WORK REQUIRED
Below are records; count the lines that contain "Play" and state only that count.

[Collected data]
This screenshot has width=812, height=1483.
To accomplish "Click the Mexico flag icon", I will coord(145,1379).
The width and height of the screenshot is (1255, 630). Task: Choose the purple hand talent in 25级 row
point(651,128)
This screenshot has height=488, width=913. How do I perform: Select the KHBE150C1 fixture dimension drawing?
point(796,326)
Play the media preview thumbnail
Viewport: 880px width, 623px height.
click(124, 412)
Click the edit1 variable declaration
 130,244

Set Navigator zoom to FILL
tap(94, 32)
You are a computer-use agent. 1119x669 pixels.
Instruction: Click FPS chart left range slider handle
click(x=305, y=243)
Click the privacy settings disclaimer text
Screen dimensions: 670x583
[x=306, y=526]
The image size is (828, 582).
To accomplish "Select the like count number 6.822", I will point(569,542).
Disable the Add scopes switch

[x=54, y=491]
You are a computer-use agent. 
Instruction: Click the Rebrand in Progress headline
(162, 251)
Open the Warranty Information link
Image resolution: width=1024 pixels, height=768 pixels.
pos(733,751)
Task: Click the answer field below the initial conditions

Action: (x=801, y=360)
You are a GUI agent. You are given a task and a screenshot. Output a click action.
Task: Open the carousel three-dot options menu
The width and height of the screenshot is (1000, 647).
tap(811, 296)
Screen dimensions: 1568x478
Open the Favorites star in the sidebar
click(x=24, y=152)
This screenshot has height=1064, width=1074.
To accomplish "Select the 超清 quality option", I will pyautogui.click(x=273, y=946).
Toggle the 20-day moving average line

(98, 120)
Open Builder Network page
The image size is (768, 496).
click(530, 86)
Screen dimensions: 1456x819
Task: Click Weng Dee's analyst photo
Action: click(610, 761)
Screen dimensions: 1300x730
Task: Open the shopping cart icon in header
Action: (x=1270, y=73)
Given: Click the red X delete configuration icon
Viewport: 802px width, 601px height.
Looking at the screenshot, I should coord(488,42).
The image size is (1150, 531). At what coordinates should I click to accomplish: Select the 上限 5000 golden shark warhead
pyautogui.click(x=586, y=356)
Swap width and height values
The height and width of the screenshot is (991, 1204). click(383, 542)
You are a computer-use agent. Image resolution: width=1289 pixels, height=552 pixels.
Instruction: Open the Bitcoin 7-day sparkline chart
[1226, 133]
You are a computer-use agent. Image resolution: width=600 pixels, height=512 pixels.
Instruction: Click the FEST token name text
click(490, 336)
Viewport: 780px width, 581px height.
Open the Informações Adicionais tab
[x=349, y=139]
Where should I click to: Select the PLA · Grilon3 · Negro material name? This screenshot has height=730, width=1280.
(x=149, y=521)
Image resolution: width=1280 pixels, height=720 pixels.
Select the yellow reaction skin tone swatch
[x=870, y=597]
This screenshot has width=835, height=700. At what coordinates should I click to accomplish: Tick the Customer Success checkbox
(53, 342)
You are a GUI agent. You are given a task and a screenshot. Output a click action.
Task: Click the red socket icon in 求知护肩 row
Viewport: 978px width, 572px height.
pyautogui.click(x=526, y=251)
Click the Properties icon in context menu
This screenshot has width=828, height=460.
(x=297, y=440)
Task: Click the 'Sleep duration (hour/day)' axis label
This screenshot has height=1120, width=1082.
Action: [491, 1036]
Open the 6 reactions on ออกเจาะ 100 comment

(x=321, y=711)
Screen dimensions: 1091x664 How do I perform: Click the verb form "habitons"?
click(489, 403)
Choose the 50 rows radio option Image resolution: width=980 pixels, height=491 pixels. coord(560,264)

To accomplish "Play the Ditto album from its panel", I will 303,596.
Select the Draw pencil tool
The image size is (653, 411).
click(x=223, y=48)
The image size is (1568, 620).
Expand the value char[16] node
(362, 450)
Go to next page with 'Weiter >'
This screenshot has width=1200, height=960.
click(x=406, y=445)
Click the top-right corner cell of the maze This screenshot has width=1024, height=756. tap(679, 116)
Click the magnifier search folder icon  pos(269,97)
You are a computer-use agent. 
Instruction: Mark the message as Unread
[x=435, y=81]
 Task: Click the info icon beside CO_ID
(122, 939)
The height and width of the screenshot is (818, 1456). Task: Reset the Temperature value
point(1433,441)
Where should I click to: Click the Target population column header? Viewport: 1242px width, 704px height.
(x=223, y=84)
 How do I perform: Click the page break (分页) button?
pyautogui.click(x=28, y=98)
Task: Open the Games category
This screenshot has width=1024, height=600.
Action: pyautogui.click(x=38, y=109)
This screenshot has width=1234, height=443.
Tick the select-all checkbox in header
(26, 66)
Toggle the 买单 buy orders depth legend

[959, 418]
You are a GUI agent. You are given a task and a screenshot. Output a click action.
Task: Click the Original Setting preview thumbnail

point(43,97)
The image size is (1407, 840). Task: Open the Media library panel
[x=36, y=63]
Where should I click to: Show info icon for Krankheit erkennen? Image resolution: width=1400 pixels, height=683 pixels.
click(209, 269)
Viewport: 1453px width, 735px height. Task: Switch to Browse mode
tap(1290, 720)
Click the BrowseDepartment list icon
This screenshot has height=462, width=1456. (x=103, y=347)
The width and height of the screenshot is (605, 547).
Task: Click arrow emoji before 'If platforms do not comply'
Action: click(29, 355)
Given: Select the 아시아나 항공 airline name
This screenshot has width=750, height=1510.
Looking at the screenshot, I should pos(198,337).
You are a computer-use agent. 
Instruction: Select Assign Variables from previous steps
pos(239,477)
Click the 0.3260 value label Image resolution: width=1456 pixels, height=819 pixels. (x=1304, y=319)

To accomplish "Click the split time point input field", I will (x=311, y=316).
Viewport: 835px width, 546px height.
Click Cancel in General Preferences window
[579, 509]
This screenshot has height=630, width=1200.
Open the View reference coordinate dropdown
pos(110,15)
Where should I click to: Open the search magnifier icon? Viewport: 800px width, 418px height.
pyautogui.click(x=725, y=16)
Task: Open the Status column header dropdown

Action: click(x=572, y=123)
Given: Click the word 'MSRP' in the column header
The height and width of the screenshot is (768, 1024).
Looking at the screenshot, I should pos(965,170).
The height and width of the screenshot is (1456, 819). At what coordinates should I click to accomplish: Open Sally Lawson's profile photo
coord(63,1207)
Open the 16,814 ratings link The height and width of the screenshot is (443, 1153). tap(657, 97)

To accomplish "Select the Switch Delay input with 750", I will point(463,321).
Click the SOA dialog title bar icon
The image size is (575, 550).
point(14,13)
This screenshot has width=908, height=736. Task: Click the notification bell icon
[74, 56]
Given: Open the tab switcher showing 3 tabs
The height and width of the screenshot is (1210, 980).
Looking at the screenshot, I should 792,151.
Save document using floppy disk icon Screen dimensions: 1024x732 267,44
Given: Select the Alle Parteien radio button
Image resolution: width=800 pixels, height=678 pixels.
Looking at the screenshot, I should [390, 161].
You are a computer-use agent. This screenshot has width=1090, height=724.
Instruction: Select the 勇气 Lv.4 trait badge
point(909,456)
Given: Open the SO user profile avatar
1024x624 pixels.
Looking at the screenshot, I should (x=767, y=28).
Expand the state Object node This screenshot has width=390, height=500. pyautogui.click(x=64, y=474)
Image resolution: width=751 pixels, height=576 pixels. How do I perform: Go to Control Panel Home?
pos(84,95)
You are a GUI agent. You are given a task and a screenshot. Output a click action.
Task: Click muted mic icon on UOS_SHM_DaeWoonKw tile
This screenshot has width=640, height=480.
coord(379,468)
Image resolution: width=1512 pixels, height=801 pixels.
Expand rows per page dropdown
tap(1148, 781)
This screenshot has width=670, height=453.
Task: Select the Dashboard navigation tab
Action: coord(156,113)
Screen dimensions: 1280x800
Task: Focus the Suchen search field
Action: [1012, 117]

FINISHED EXERCISE
2